Minimum size of void *

K

Keith Thompson

Flash Gordon said:
Keith Thompson wrote, On 05/09/07 21:33:
Keith Thompson said:
[...]
Under AIX a function pointer is two pointers:
1) The pointer to the code
2) The pointer to the global section of the function, i.e. the
value that will be loaded in a dedicated register for accessing
the global variables.

When you take the address of a function, the compiler generates a
structure with those two pointers, and gives you a pointer to THAT
structure, specially if you write
sizeof(f*)
instead of sizeof(f);
You are mistaken. [snip]
What do you mean by 'sizeof(f*)' and 'sizeof(f)'? What is 'f'?
Sorry, I missed the declaration of f in the previous article:
typedef int f(void);
sizeof(f*) is, of course, a constraint violation.

Surely you mean sizeof(f) is a constraint violation because it is
taking the size of a function type, whereas sizeof(f*) is legal
because i is taking the size of a pointer to a function.

No, I meant what I said.
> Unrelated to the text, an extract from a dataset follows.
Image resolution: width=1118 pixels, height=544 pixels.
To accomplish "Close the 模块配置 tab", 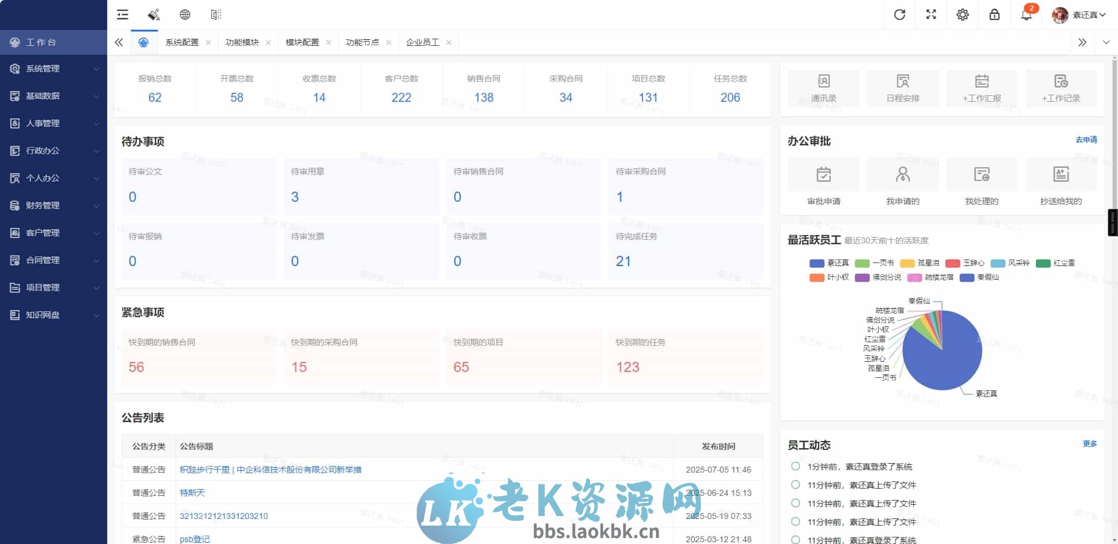I will tap(330, 42).
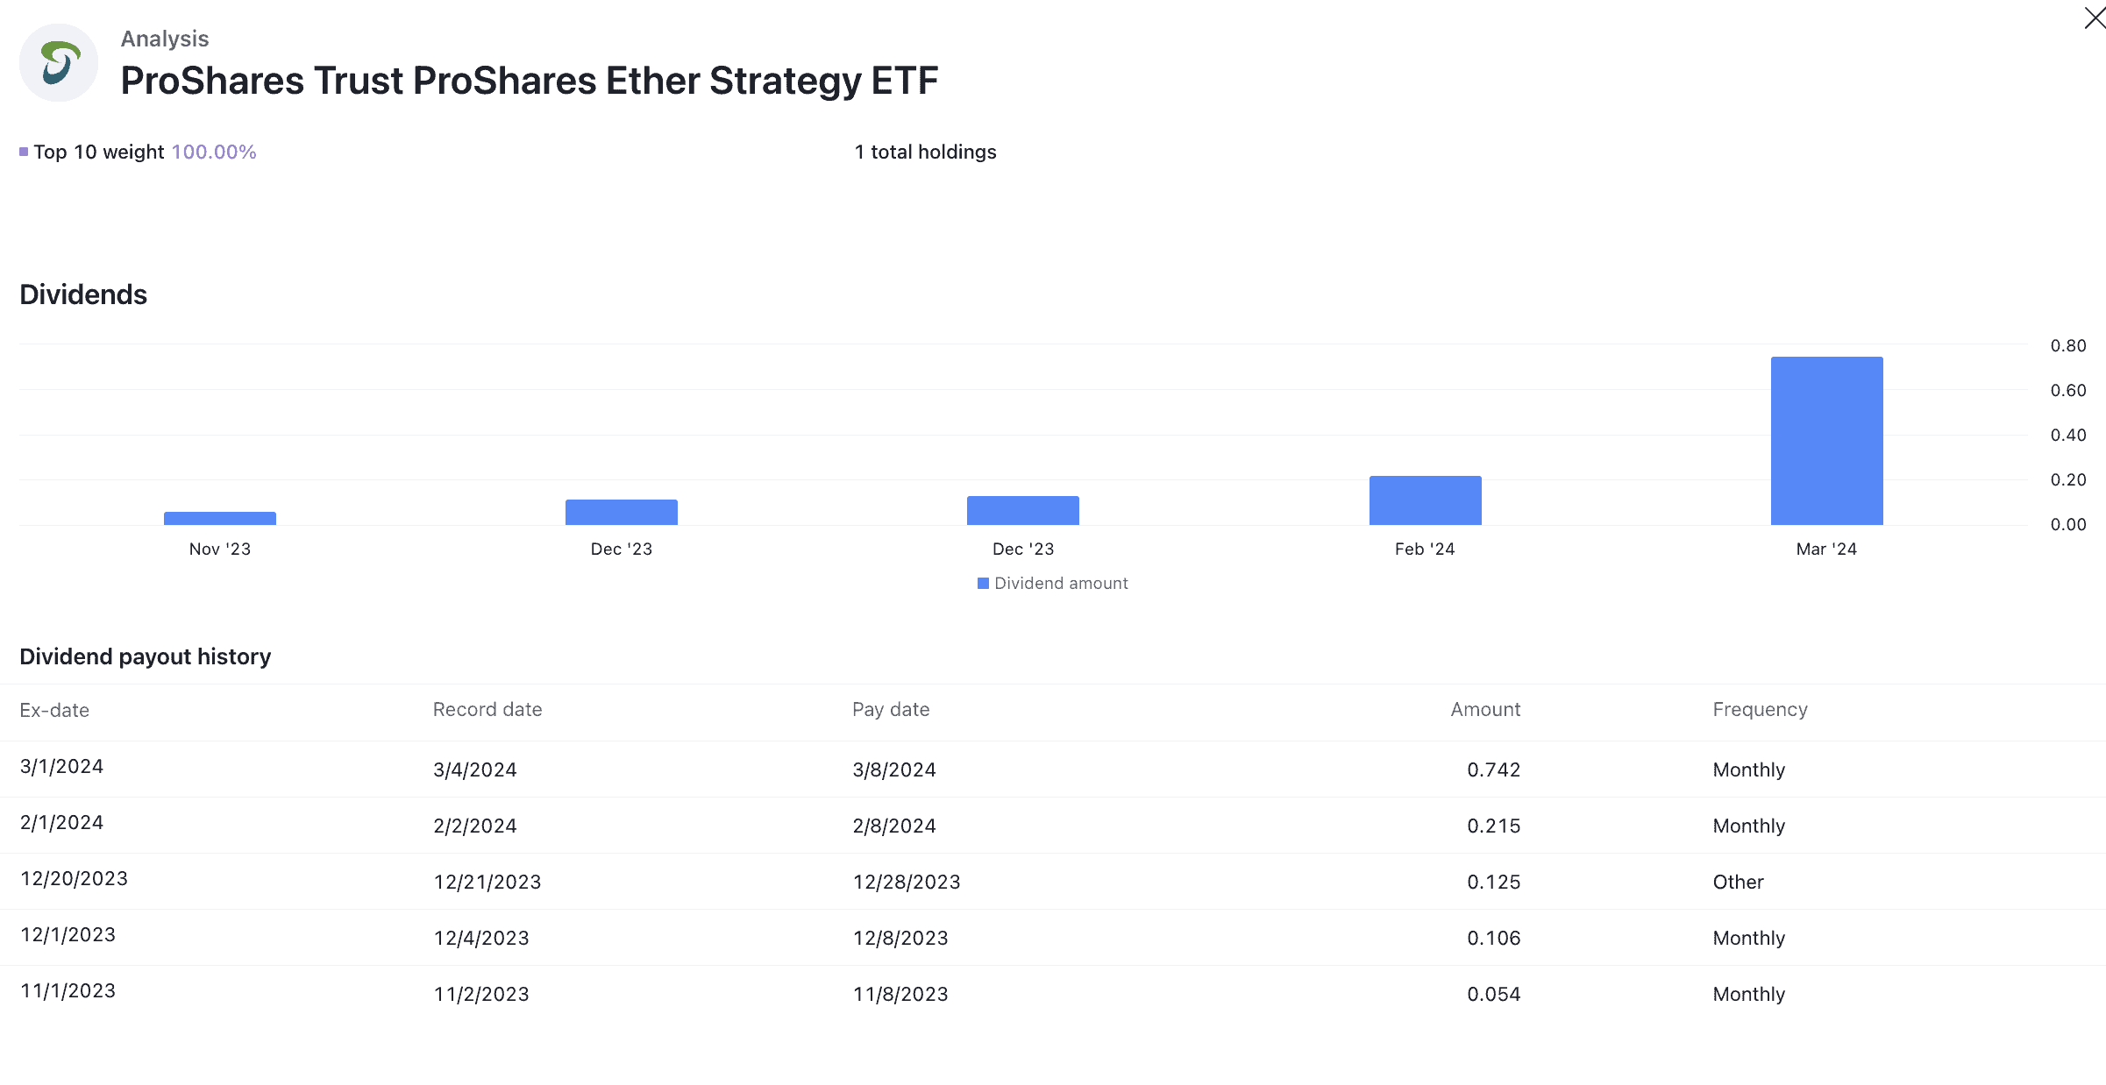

I was completely wrong, but I meant it.

Seriously, you're quite correct; thanks for catching my error.
 
C

CBFalconer

Rob said:
I'm working on a hashtable-based dictionary implementation in C,
and it uses void pointers for data storage, naturally. However,
since one of the data types I will be using it for is unsigned
long -> unsigned long, I figure it'd be a better idea to just
cast the unsigned longs I'm inserted into the void pointer slots
to avoid mallocs, frees, and unnecessary deferencing. On my
machine, this is fine; void * are 32 bits. Is this necessarily
the case on all machines as per the C standard? I poured over
the C89 specs and couldn't find anything on pointer size; I
assume that it's always native word size, which would require me
to think up a different solution.

Before you get all tied up in a specialized hashtable, try my
hashlib library and work out the other details. It is available,
GPL licensed and written in standard C, with several example
applications, at:

<http://cbfalconer.home.att.net/download/>

Then you can evaluate whether a specialized table really gives you
any discernable performance improvement.
 
R

Richard Bos

As any pointer type can be converted to void * and back to the
same pointer type and have the results compare equal to the
original, it follows that void * must be big enough to hold the
largest pointer.

Not necessarily; at least, not necessarily in the way the OP wants it.
It is quite possible for void * (and by necessity, char *) to be lean
pointers containing nothing but the value, and all others to be fat
pointers, containing the pointer value plus some information about the
type and extent of the object pointed at. If the pointer value itself is
the same size in all cases, this would make the size of a void * (or
char *) smaller than that of other object pointers.
Conversion through void * would then lose that special information, but
the implementation could work around that; all that is required is that
the resulting pointer compares equal to the original, not that it is
bit-by-bit identical. You'd need internal special casing for dealing
with int pointers whose extra bits say "this is an int pointer but I
don't know how many ints it points at", that's all.
The OP, OTOH, was looking into hash tables. For hash tables, in most
cases, the bit-by-bit make-up of the object hashed _is_ important. So in
his case, the loss of extra information probably would make the void *
converted pointer incompatible with the original - not as a pointer, but
as a hashed object.

Richard
 
T

Thad Smith

Richard said:
Willem said:


Not without facing up to the possibility that information will be lost
in one direction or the other - this *will* happen if the two types are
not identical in size. If that doesn't matter to him, fine, but I
suspect that it does. (Naturally, my suspicion could be wrong.)

My understanding is that the OP wanted space to store one or the other,
and would not be type punning, so it would be safe.
 
C

Charlie Gordon

Willem said:
Rob wrote:
) I'm working on a hashtable-based dictionary implementation in C, and it
) uses void pointers for data storage, naturally. However, since one of
) the data types I will be using it for is unsigned long -> unsigned
) long, I figure it'd be a better idea to just cast the unsigned longs
) I'm inserted into the void pointer slots to avoid mallocs, frees, and
) unnecessary deferencing. On my machine, this is fine; void * are 32
) bits. Is this necessarily the case on all machines as per the C
) standard? I poured over the C89 specs and couldn't find anything on
) pointer size; I assume that it's always native word size, which would
) require me to think up a different solution.

Can't you use a union of long and void * ?

There is no guarantee that sizeof(void*) <= sizeof(long)
Indeed win64 is a counter example, with sizeof(long)==sizeof(int) ==4 and
sizeof(size_t)== sizeof(void*)==sizeof(long long) == 8.